Un fenomeno analogo a quello attuale: le università americane (specialmente quelle tecnologiche) sono piene di ricercatori e docenti italiani ai quali le “nostrane” hanno sbarrato la porta. Lo descrivono bene Sebastiano Bavetta (università di Palermo) e Pietro Navarra (università di Messina) nel saggio Il Vantaggio delle Libertà dove producono, tra l’altro, dati interessanti sulla riduzione dei rendimenti marginali di quel progresso tecnologico, che è stato la linfa della manifattura in Italia.

Manca, però, da anni un dibattito politico di livello sulla opportunità e desiderabilità o meno di cercare, in un’Europa sempre più integrata e in un’economia sempre più globalizzata, di andare, specialmente, in certi comparti, verso “campioni” non “nazionali” ma “europei”, con la vocazione di diventare player mondiali, giocando da protagonisti non da comprimari. L’operazione Fiat-Chrysler, sotto questo profilo, sembra spiazzare tutti poiché, prima ancora che inizi la trattativa per la Transatlantic Partnership, dà una dimensione atlantica (più che italiana o europea) a un settore portante come la metalmeccanica.

Un dibattito vero e proprio – si badi bene – è molto limitato a livello europeo, dove la politica industriale è vista essenzialmente come politica della concorrenza. È invece molto vivo da anni, quale che sia la parte politica dell’inquilino dell’Eliseo e la connotazione del Governo, nella vicina Francia, là dove nel XV secolo è nato la Stato-Nazione, dove il senso di patriottismo nazionale è molto forte e dove vige ancora la tradizione colbertista (dal nome del ministro dell’Economia di Luigi XIV) di proteggere (nel limite consentito dagli accordi internazionali) la produzione e la cultura nazionale.

Nel 2005 il Raport Beffa (dal nome del Presidente e Amministratore Delegato della Compagnie Saint Gobain, Jean-Louis Beffa, a cui l’Eliseo lo aveva commissionato) gettò un sasso nello stagno: proponeva di individuare, con i maggiori partner europei, “campioni industriali europei” con cui sostituire (anche tramite aggregazioni transnazionali) “campioni nazionali” ormai sulla via del tramonto. Sono cambiati, più di una volta, il Capo dello Stato e la maggioranza all’Assemblea nazionale francese. Un nuovo documento, il Rapport Gallois – altro noto industriale a riposo – è sul tavolo di François Hollande, che lo ha commissionato lo scorso ottobre: anche in quanto dal 2005 è stata somministrata unicamente aspirina, il documento afferma che la Francia avrà difficoltà a far fronte alla competizione mondiale (e forse pure a restare uno dei leader nell’eurozona) se non mette in atto una “terapia shock”: liberalizzazione del mercato del lavoro, riassetto della previdenza e della sanità, sgravi tributari ai settori produttivi, abbandono dei veri o presunti “campioni nazionali” in favore di “campioni europei” e via discorrendo. Il Consiglio di analisi economica della Presidenza della Repubblica francese propone un “triangolo” per un’efficiente ed efficace politica industriale “europea”: politica della concorrenza, politica della tecnologia e politica del commercio internazionale.

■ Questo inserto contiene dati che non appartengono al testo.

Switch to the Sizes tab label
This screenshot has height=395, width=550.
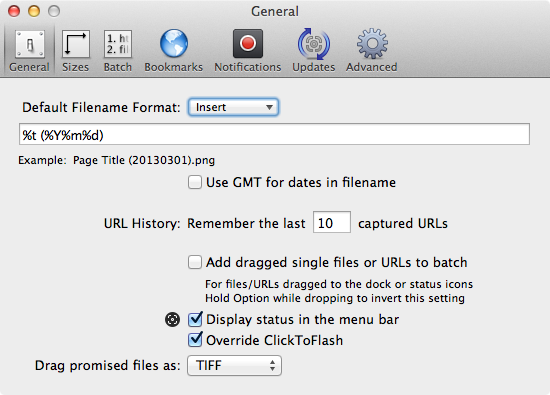(x=75, y=67)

Non mancano esempi di “campioni europei” (dall’Airbus alla STmicroelectronics). Notevoli passi sono stati fatti, più che nel manifatturiero, nel campo dei servizi finanziari (dalle banche alle assicurazioni). La strada, però, è tutta in salita a ragione di resistenze sia di management che di lavoratori (di imprese che potrebbero diventare parte di “campioni europei”). Al ministero dello Sviluppo economico si ragiona a lungo su questi temi, con la preoccupazione, però, che entrare a fare parte di “campioni europei” potrebbe implicare una posizione minoritaria negli organi di governo e di gestione.

Il tema non è nell’agenda di governo e nelle priorità espresse dal segretario del partito di maggioranza relativa, Matteo Renzi. Tuttavia, la fusione Fiat-Chrysler, per le sue dimensioni atlantiche prima che nazionali o europee, dovrebbe indurre a fare una riflessione.